Stored data:
..........

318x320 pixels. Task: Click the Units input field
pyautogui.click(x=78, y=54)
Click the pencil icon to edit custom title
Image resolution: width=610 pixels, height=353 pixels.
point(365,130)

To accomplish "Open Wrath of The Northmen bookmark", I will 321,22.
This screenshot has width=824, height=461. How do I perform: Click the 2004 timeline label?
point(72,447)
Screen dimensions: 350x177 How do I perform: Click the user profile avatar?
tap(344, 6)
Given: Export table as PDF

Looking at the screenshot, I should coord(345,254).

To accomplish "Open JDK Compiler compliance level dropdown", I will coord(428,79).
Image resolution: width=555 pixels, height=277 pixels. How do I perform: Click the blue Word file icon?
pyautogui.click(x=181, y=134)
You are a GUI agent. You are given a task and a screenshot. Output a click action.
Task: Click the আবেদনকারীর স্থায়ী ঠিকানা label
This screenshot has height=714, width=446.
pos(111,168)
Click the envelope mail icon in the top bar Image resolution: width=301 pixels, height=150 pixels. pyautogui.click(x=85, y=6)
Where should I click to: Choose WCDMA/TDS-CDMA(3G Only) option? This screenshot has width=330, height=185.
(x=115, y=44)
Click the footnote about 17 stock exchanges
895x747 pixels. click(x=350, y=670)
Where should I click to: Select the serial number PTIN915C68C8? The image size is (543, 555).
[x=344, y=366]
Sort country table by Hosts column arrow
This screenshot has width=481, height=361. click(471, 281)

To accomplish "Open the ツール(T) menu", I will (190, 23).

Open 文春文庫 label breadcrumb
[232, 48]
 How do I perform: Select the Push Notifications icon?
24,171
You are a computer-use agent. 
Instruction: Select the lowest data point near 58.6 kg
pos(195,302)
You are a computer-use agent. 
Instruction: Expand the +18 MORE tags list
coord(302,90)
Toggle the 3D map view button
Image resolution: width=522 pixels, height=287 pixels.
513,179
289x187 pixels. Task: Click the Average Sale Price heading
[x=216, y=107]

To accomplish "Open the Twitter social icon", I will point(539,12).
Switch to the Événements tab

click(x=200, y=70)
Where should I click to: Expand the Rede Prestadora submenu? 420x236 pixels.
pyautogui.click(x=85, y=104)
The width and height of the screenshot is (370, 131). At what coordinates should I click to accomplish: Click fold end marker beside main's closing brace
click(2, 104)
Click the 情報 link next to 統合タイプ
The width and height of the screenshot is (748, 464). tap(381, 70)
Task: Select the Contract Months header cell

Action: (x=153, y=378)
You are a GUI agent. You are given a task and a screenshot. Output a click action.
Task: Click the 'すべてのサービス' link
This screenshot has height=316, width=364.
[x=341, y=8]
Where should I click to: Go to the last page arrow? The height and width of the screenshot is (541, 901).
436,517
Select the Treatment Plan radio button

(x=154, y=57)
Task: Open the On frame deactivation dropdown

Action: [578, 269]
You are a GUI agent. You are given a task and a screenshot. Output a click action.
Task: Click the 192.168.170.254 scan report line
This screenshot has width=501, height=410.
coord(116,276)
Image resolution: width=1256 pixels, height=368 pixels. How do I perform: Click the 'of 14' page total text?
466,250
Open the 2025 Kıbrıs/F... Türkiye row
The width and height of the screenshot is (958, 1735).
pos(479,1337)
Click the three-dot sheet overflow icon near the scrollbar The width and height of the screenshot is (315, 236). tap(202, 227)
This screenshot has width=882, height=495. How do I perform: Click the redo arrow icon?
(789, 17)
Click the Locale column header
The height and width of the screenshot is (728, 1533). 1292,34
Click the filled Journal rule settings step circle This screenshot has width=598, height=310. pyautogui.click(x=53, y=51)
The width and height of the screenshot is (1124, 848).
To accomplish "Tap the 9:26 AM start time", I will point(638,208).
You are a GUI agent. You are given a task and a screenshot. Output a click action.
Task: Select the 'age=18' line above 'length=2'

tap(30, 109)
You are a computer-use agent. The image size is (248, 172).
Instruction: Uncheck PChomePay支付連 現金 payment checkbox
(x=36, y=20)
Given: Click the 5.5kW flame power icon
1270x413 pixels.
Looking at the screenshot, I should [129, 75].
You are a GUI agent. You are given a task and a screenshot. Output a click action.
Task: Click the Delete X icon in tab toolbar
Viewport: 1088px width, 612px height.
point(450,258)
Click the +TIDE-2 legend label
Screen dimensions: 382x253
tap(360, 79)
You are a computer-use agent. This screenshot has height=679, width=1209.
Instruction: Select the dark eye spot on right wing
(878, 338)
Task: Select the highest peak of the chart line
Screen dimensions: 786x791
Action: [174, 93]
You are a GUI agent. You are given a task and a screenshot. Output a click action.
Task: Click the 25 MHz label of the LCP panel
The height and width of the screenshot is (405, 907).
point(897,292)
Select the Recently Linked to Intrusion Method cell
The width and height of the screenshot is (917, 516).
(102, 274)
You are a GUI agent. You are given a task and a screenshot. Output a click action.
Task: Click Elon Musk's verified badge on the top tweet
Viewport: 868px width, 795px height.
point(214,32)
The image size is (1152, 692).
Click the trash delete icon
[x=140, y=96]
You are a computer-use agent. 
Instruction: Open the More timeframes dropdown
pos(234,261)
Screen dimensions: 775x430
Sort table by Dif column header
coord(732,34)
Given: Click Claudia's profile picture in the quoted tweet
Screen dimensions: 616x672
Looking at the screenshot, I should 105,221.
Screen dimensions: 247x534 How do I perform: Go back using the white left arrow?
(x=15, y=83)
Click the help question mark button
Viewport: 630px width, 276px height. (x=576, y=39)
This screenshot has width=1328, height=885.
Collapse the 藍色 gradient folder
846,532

..........

THE PROBLEM: Above are the lines; repeat exactly the ones from the line containing "Given: Export table as PDF" down to the line containing "Click the envelope", both inclusive.

EXERCISE ANSWER:
Given: Export table as PDF

Looking at the screenshot, I should coord(345,254).

To accomplish "Open JDK Compiler compliance level dropdown", I will coord(428,79).
Image resolution: width=555 pixels, height=277 pixels. How do I perform: Click the blue Word file icon?
pyautogui.click(x=181, y=134)
You are a GUI agent. You are given a task and a screenshot. Output a click action.
Task: Click the আবেদনকারীর স্থায়ী ঠিকানা label
This screenshot has height=714, width=446.
pos(111,168)
Click the envelope mail icon in the top bar Image resolution: width=301 pixels, height=150 pixels. pyautogui.click(x=85, y=6)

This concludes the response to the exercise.